After reading Matti Svensson’s article, Modin turned off his tablet. That was enough shit for one day. He had hoped that Kim would stop the project, but it looked like the Special Ops had taken over after all. Fuck them!
He went to the cabinet and opened a bottle of red wine. He really needed a drink; he just couldn’t resist. The liquid had to go down his esophagus. He couldn’t remember such an urgent craving for alcohol ever. Thus far, he had been able to keep his cravings under control. He poured out a sizeable glass and downed half of it in one gulp. He then sat down on the couch in an attempt to relax, the glass and bottle at a comfortable distance.
The trip to Estonia had changed him, both physically and mentally. He felt weak. He didn’t give a damn about anything. What had been important before now left him indifferent. He was lost.
He had some more wine. No family; no roots; no friends.
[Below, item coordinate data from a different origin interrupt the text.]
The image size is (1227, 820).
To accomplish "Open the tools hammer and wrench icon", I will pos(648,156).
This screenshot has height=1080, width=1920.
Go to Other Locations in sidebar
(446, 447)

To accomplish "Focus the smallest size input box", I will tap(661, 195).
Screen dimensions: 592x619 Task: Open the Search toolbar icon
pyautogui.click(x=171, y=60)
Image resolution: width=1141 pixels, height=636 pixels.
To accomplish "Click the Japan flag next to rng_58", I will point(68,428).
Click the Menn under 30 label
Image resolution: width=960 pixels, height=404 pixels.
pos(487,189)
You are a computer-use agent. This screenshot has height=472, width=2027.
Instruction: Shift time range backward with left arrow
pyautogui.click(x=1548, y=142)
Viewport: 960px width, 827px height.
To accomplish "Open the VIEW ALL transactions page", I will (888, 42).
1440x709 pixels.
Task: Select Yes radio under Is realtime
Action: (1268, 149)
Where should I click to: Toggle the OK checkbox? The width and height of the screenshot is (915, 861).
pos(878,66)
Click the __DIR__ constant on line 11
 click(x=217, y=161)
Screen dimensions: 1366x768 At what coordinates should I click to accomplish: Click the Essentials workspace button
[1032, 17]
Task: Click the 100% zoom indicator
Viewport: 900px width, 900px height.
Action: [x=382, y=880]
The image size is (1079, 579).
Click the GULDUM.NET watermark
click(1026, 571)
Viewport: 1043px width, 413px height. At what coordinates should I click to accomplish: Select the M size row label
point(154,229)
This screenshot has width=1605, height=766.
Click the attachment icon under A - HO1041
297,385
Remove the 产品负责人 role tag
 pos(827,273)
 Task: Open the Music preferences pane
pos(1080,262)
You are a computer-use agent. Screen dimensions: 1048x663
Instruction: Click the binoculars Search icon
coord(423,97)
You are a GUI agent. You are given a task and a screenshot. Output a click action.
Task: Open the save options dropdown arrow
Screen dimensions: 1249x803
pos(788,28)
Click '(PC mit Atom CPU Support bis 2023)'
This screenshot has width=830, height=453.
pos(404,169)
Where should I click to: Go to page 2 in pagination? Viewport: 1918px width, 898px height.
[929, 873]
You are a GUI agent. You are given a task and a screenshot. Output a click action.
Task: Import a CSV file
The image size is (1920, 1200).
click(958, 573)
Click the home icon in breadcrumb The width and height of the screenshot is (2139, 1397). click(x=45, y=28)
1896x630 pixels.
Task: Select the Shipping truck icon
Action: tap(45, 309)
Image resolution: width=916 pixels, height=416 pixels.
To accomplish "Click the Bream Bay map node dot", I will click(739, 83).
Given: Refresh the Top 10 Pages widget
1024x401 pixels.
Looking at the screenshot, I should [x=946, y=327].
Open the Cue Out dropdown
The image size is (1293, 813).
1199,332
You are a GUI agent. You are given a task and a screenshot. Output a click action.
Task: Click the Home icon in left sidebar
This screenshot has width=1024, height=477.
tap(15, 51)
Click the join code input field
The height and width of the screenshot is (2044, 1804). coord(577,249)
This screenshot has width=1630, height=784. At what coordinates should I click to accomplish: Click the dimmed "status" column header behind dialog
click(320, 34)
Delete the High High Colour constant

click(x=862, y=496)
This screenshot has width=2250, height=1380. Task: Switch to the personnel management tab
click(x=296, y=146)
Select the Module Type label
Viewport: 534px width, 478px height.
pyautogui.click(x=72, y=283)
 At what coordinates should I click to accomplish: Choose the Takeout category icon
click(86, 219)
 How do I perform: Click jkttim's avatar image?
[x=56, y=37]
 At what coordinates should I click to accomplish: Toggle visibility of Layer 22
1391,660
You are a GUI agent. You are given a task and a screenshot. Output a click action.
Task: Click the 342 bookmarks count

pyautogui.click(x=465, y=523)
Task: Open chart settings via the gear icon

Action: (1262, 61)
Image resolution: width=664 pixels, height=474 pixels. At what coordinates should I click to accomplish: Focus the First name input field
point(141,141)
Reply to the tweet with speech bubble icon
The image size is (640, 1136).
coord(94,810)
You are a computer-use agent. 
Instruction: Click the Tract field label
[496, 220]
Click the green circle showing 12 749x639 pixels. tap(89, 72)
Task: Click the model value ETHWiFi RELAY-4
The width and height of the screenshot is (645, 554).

But I do have some eight million USD to drink up, he thought with a smirk. I suppose that sum of money would be enough to drink myself to death. Modin put his leg up on the coffee table so that it pressed comfortably against his stiff calves.
What’s going to happen? The Cold War front has moved to the Baltic countries: Estonia, Latvia, and Lithuania. History was being written there. Sweden was stuck with fragments of the old Cold War—leftovers from the secret NATO organization Crack of Dawn and other garbage, such as Loklinth and his Special Ops.